# Rescue/boarding in South Wales



## Tatowales (Mar 19, 2015)

Hi! I am considering setting up a small ferret rescue/boarding facility in South Wales and wondered if anyone could give me any tips and advice? I have owned 3 ferrets in the past and I work in a vets so I have good knowledge of the species. I really want to do something good in my life and I think this is something I could do really well 

Would anyone in South Wales find a boarding facility useful? 

Thanks in advance!


----------



## NicoleG (May 15, 2015)

I live in Pontypool in South Wales and I would find a boarding and rescue facility useful (if it was reasonably priced of course). And as long as you have the funds, space and time then a ferret rescue would be great as there aren't very many in the area at all!


----------



## SarahBugz (Mar 14, 2011)

I wish I could do something like this but I think my OH would have a fit! I live near York and I've really struggled to find boarding where I live so I've arranged for my fuzzy to go back to the rescue centre where I adopted her from when I go away in July.

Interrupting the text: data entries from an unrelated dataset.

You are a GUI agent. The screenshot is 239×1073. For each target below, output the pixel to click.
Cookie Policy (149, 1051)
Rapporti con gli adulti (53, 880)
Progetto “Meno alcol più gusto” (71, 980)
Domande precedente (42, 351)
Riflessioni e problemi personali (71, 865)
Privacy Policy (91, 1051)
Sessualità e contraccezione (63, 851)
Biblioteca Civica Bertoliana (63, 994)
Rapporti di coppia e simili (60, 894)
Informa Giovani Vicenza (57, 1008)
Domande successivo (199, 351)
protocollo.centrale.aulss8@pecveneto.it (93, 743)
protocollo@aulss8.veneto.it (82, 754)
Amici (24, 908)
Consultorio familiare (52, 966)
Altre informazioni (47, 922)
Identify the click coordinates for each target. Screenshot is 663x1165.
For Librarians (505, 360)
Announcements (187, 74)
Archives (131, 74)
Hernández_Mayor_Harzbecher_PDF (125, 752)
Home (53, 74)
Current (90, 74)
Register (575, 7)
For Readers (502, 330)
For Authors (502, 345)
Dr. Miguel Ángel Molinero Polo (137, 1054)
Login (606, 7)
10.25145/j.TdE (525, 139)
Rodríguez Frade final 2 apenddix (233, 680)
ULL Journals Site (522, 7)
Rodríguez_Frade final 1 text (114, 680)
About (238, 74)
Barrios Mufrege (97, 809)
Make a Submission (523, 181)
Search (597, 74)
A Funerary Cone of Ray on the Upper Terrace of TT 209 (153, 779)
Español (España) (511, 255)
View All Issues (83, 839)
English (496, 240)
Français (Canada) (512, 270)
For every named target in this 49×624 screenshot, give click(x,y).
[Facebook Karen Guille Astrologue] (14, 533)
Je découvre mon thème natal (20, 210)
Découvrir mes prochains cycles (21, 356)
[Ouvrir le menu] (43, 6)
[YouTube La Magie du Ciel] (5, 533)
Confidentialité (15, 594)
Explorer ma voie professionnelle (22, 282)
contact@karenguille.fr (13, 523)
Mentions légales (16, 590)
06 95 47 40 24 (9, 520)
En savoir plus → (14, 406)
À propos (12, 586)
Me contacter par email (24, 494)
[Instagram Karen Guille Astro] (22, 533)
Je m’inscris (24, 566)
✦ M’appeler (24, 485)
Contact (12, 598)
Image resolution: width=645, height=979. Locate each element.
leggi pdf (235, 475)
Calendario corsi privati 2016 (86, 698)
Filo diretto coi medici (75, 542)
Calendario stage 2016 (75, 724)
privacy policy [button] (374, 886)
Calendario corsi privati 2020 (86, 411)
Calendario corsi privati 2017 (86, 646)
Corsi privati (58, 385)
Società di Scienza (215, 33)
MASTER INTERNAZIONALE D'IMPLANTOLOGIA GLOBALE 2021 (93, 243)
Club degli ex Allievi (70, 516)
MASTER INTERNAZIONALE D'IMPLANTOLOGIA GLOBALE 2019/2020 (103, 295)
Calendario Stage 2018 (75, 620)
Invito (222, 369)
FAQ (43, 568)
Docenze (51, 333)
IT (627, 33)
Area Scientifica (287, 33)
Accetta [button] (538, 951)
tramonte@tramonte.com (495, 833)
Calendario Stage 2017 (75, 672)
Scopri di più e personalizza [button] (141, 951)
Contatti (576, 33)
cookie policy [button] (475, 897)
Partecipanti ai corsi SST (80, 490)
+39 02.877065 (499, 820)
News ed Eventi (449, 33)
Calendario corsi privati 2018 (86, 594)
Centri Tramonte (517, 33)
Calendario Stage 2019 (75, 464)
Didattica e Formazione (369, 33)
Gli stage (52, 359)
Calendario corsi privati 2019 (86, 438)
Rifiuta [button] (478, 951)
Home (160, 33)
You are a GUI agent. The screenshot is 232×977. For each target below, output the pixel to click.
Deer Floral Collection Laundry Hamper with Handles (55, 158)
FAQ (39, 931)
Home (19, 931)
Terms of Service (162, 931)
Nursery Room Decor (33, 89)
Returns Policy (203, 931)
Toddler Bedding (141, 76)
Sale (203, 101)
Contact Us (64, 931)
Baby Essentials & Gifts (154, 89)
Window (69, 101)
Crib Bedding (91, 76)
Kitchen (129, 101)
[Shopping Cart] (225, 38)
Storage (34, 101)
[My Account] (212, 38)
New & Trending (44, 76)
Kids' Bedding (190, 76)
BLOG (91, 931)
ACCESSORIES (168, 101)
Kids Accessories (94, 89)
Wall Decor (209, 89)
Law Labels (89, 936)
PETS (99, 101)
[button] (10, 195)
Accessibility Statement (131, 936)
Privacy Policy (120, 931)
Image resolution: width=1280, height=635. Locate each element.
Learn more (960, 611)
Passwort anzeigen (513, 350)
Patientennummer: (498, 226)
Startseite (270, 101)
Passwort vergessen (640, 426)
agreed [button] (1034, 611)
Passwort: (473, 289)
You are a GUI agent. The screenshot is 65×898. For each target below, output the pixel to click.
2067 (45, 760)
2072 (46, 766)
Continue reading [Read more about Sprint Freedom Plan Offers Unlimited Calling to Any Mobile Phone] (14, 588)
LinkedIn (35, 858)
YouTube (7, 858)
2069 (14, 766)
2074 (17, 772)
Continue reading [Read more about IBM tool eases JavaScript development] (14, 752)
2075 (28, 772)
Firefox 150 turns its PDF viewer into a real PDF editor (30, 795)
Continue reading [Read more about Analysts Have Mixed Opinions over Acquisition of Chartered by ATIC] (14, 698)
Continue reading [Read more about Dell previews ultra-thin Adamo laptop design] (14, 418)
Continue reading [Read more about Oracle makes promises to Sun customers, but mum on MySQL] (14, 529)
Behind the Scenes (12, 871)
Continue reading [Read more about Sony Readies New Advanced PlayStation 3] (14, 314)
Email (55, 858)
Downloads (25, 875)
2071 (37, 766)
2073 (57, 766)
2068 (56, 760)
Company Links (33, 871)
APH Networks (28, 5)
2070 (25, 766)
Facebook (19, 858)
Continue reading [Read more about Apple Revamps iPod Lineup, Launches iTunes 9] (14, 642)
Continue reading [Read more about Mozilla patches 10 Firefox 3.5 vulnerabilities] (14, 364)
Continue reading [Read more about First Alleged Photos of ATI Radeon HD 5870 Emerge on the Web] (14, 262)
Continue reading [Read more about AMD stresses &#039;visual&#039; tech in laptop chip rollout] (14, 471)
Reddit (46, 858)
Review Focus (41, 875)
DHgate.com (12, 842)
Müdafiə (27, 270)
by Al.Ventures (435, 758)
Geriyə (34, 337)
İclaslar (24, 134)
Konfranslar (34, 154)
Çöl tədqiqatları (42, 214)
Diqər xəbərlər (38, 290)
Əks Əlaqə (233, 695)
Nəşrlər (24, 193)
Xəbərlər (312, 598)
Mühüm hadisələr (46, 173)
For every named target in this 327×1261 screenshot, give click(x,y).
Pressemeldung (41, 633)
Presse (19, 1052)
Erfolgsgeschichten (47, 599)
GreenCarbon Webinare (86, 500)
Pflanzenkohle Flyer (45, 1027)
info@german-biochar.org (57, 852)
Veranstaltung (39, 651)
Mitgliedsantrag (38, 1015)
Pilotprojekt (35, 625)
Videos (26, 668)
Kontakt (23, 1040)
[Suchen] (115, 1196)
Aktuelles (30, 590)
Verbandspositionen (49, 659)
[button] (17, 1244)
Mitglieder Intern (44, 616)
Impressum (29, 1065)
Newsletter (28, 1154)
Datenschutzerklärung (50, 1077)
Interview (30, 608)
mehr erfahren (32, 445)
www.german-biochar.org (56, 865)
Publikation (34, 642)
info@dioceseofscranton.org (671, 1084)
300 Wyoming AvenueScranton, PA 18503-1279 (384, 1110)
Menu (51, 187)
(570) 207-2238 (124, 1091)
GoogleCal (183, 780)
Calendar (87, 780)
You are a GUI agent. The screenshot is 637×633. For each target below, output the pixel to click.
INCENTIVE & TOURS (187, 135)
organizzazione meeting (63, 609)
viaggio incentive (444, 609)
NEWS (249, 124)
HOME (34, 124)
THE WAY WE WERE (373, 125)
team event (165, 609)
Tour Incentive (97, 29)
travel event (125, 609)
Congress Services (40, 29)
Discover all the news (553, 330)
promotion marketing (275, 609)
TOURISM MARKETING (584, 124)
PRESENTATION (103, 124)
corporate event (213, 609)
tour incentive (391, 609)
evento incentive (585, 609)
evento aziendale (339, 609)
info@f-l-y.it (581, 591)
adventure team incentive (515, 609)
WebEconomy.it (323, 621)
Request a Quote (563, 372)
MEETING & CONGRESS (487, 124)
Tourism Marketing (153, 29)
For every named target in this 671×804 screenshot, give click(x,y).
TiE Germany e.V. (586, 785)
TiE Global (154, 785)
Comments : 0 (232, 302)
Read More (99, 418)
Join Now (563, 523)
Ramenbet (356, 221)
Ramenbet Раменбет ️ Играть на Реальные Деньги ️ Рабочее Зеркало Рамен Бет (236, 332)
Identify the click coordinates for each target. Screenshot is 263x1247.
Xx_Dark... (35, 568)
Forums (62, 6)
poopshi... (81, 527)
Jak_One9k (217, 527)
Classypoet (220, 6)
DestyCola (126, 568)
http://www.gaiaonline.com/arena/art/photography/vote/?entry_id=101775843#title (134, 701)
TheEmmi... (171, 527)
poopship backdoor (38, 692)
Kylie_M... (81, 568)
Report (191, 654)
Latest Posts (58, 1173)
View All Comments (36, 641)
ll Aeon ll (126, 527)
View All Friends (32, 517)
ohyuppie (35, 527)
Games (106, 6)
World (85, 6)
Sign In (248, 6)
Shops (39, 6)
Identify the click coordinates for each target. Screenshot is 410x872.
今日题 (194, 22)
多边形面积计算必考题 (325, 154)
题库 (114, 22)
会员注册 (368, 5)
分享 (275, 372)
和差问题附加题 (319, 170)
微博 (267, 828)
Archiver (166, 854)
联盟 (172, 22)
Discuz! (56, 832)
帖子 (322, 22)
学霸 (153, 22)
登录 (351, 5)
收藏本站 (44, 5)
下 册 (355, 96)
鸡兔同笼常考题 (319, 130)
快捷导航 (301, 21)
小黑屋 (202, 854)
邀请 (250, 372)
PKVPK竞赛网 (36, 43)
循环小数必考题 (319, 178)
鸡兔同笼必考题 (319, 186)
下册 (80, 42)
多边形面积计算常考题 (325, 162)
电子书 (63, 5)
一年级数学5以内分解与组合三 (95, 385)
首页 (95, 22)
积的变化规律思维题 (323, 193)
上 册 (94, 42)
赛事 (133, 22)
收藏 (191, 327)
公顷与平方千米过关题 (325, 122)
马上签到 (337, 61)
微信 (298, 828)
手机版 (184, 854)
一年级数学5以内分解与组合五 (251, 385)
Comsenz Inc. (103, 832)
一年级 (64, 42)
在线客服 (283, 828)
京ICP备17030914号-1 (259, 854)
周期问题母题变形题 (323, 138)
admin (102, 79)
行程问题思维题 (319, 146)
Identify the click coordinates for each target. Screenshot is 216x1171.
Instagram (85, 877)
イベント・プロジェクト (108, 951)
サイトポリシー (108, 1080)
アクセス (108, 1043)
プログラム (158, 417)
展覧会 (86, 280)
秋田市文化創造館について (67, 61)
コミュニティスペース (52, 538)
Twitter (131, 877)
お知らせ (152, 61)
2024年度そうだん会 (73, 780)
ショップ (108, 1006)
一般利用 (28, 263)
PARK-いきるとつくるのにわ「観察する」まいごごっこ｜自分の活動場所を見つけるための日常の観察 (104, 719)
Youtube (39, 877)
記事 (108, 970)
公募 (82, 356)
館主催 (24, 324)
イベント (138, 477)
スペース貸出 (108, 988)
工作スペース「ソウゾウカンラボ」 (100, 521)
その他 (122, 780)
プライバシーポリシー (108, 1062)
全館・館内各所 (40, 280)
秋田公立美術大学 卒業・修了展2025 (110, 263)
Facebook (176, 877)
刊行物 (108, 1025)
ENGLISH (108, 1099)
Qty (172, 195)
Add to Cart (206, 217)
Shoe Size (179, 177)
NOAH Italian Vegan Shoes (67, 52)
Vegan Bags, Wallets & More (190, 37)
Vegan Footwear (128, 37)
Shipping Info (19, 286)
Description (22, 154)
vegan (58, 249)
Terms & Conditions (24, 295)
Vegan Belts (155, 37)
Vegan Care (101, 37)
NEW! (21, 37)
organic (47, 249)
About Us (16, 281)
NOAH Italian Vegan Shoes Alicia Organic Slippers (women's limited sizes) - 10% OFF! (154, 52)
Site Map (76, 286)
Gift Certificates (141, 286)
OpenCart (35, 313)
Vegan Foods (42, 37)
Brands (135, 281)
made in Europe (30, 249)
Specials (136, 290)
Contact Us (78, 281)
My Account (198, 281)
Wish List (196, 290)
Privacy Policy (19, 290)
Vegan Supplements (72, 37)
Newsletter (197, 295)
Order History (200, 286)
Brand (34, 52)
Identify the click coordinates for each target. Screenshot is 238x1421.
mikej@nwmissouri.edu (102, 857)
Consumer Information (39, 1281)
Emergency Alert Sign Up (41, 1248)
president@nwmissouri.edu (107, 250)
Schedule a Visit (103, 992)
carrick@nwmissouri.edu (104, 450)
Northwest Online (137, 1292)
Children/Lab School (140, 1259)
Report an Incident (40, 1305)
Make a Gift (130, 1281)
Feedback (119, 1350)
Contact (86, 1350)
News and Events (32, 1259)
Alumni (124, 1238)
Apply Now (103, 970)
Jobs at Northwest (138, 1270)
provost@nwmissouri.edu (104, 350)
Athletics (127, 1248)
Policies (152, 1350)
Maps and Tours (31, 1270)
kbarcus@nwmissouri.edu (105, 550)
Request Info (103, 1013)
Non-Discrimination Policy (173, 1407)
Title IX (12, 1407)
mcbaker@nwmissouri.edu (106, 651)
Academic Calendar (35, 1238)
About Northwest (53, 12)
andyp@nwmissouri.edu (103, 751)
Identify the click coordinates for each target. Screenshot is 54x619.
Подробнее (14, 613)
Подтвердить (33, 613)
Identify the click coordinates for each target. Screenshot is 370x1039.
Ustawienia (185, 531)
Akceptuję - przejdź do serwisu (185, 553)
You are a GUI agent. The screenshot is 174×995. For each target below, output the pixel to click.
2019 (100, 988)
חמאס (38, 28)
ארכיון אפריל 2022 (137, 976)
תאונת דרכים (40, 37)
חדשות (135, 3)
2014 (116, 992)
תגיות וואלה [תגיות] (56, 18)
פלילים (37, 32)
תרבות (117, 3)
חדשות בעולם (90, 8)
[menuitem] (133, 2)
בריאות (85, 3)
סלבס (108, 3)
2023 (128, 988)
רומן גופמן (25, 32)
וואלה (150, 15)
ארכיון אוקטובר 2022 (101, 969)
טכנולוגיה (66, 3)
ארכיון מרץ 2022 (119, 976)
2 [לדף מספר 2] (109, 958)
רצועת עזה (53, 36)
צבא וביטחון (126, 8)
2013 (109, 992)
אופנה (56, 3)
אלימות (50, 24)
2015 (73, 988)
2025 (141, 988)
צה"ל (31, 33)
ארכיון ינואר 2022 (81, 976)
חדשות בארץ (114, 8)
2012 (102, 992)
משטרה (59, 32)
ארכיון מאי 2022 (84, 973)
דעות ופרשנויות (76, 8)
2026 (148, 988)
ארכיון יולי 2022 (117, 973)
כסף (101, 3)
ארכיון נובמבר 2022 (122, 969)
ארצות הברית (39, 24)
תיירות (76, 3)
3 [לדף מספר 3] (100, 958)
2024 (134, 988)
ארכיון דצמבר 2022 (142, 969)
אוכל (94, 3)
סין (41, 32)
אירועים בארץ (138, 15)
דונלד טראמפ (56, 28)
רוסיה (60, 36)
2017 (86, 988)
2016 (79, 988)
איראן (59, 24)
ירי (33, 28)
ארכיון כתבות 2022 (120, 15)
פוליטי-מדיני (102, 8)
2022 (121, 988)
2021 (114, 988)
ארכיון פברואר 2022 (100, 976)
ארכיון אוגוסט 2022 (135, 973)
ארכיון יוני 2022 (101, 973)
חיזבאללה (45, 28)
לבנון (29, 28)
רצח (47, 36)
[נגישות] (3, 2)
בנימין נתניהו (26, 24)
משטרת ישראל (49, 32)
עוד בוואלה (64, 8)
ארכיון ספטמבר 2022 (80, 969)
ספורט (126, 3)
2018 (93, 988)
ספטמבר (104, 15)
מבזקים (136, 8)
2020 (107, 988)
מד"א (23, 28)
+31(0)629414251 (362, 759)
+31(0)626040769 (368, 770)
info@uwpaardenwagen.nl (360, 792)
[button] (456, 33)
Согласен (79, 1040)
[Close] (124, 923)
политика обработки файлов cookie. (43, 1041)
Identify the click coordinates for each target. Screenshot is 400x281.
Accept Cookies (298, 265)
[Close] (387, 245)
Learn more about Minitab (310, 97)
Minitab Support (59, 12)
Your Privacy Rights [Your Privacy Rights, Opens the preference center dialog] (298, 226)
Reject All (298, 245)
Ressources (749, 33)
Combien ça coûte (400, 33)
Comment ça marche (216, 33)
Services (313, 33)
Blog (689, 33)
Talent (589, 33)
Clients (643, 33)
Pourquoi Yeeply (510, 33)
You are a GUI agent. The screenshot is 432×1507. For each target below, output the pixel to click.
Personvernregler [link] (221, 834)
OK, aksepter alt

I think like NicoleG has said if you've got the funds, space and the time go for it!


----------



## Tatowales (Mar 19, 2015)

NicoleG said:


> I live in Pontypool in South Wales and I would find a boarding and rescue facility useful (if it was reasonably priced of course). And as long as you have the funds, space and time then a ferret rescue would be great as there aren't very many in the area at all!


Thank you for your response. I am in the process of setting it up, my Facebook page is www.Facebook.com/furryferretsboarding

What price per day would you expect to pay to cover food and boarding?

Thank you


----------



## SarahBugz (Mar 14, 2011)

I've seen some advertised for £2.50 per ferret per day.


----------